Cependant la focalisation sur quelques grandes villes ne doit pas faire oublier que la hausse des prix des biens immobiliers est un phénomène beaucoup plus large. En moins de dix ans, de 2015 à 2023, les prix des logements dans l'UE ont crû de 47 pour cent, avec des écarts importants selon les pays (de cinq pour cent en Finlande à 173 pour cent en Hongrie). Au Luxembourg, avant le décrochage de 2023 (-14,4 pour cent), la hausse avait été proche de 83 pour cent de 2015 à 2022. Elle s’explique principalement, dans cette période, par une demande toujours soutenue (pour l’habitat ou l’investissement) favorisée par des taux d’intérêt très bas alors même que le rythme de construction baissait, restreignant l’offre dans le neuf.

Parallèlement aux prix d’achat, les loyers ont aussi augmenté, en moyenne de 25 pour cent entre 2015 et 2024, avec des hausses spectaculaires dans certains pays : doublement en Irlande, plus que triplement en Estonie. Seule la Grèce a enregistré une baisse (-20 pour cent). Au Luxembourg la hausse annuelle a été comprise entre trois et six pour cent selon les biens. Luxembourg-Ville est devenue la deuxième capitale la plus chère de l’UE pour la location d’un deux-pièces (1 850 euros par mois) derrière Dublin (2 050 euros). Dans dix autres capitales il faut débourser plus de 1 100 euros.

Si l’on ajoute aux remboursements d’emprunts ou aux loyers, les impôts, taxes et charges énergétiques, le poids moyen du logement dans les dépenses des ménages de l’UE est proche de vingt pour cent, une proportion qui atteint plus du quart au Luxembourg (27,6 pour cent) et au Danemark (25,9 pour cent) et dépasse le tiers en Grèce (35,2 pour cent). Chez les ménages à faibles revenus, elle grimpe en moyenne à 38,2 pour cent. Selon le Parlement européen, près d’un ménage sur dix doit même consacrer plus de quarante pour cent de ses revenus à son logement, un niveau d’autant plus critique qu’il s’agit très souvent de jeunes de moins de 25 ans. D’après une étude d’Eurofound, l'agence de l'UE chargée d'améliorer les conditions de vie et de travail, parue en mai 2023, les locataires du marché privé se trouvent dans une situation particulièrement précaire. Ainsi, « 46 pour cent d’entre eux se sentent menacés de devoir quitter leur logement dans les trois prochains mois parce qu'ils n'ont plus les moyens de le payer », révèle ce rapport.
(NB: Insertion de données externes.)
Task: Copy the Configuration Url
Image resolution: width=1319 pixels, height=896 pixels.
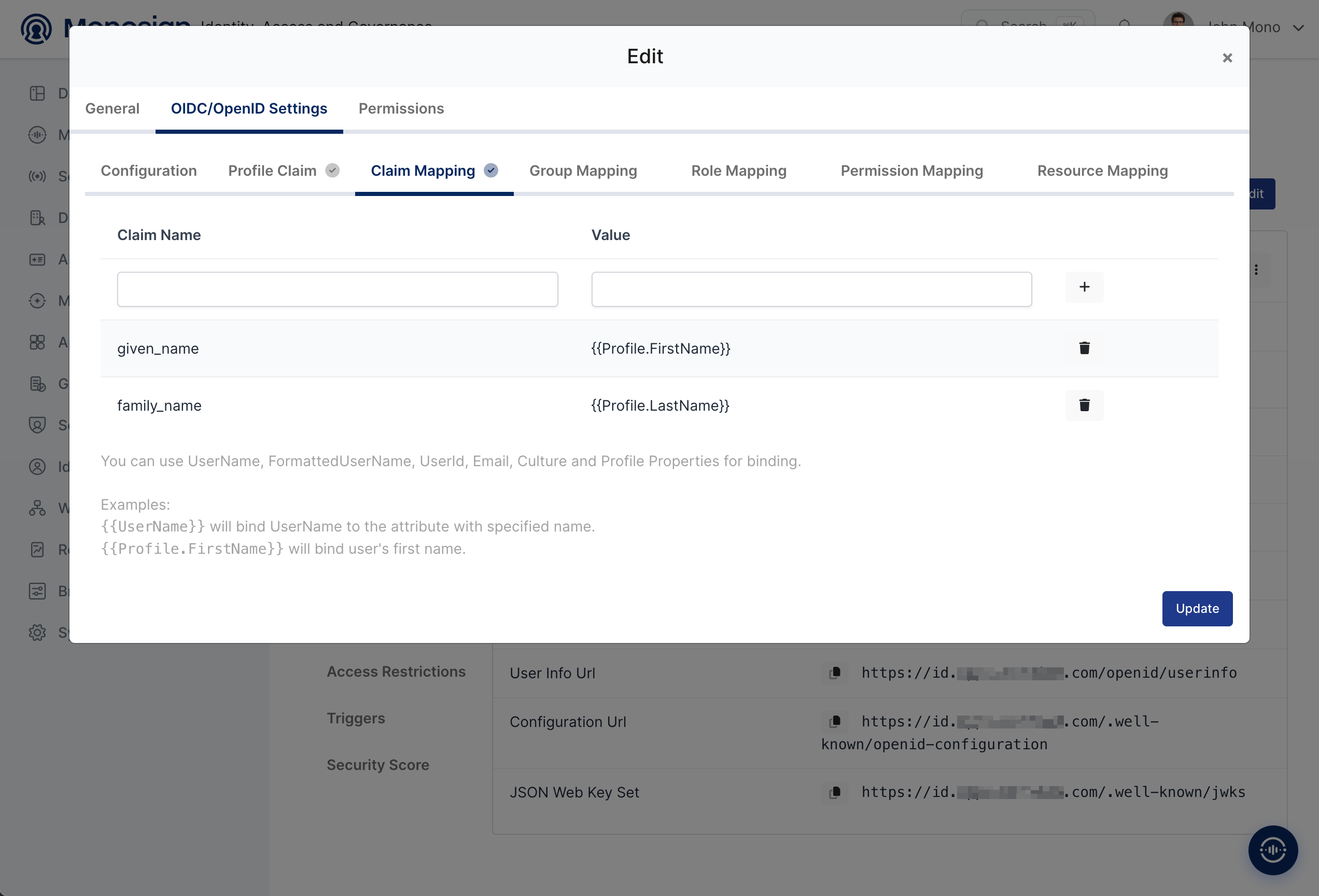Action: point(835,722)
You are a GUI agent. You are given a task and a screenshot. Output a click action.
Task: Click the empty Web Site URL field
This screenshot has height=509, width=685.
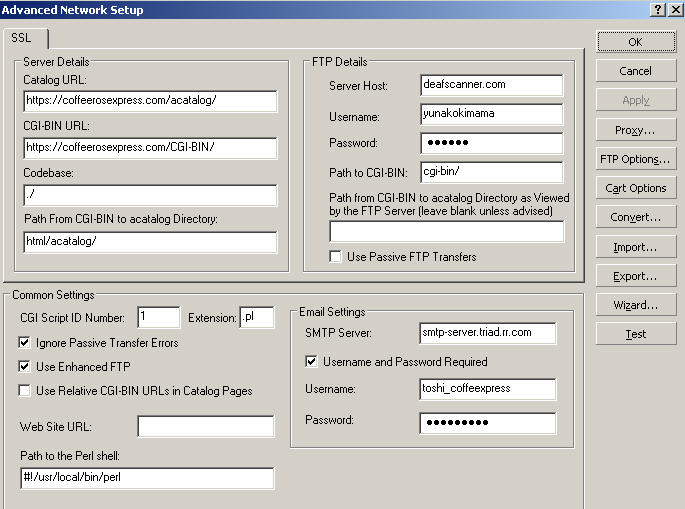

Bien que l'UE n'ait pas de compétence particulière dans le domaine du logement, qui relève des prérogatives des États membres, les institutions européennes semblent décidées à s’emparer du problème. Ainsi la Commission européenne a érigé la question du logement au rang de priorité. En septembre 2024, le commissaire européen à l’énergie, le danois Dan Jørgensen, s’est vu également confier le nouveau portefeuille du logement. Dans sa lettre de mission, la Commission annonçait la présentation au premier semestre 2026 d’un « plan européen pour le logement abordable ». Le 24 mars 2025, était lancée dans ce cadre, en association avec la Banque européenne d'investissement (BEI), une plateforme paneuropéenne d'investissement pour le logement abordable et durable prévoyant 10 milliards d'euros d'investissement sur deux ans, en faveur de la construction, de la rénovation énergétique et de l'innovation dans le secteur du logement. Et le 10 septembre 2025, lors de son discours sur l'état de l'Union, Ursula von der Leyen a indiqué qu'une initiative juridique sur les locations de courte durée sera prochainement présentée, afin de mieux réguler une activité accusée d'aggraver la crise du logement dans plusieurs grandes villes européennes en restreignant l’offre locative classique.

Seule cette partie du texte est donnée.